→ **Exercise details**:
Convert everything from the line containing "Find the location" down to the line containing "the chevron icon" into a two-column CSV with the headers instruction and result. Give one row per item, with its text and its answer each in a single quoted field and line breaks replaced by spaces.

----- Exercise materials -----

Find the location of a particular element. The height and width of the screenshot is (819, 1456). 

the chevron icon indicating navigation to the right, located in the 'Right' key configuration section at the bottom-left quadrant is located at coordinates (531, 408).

-----
----- Exercise materials -----

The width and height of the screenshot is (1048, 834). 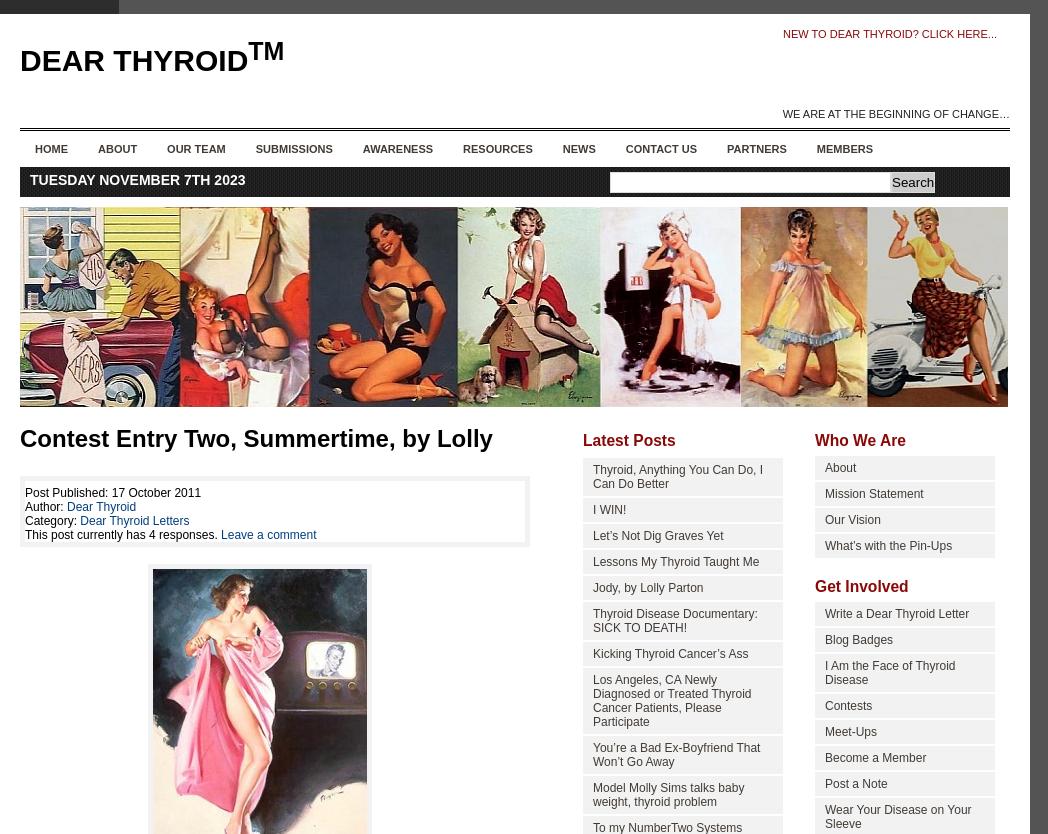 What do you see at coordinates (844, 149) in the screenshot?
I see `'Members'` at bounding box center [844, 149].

-----
----- Exercise materials -----

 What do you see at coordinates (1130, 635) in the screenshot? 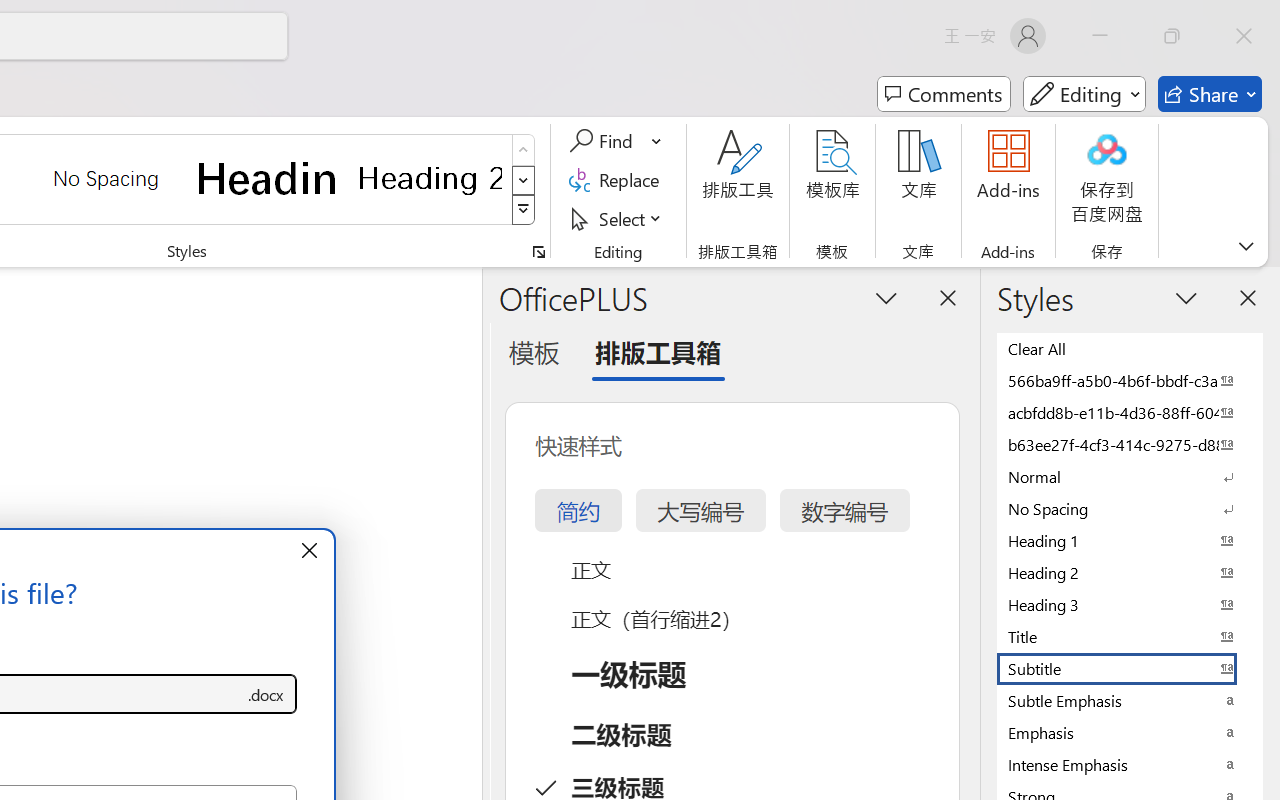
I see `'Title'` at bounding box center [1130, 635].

-----

→ **Exercise answer**:
instruction,result
"Find the location of a particular element. The height and width of the screenshot is (819, 1456).","the chevron icon indicating navigation to the right, located in the 'Right' key configuration section at the bottom-left quadrant is located at coordinates (531, 408)."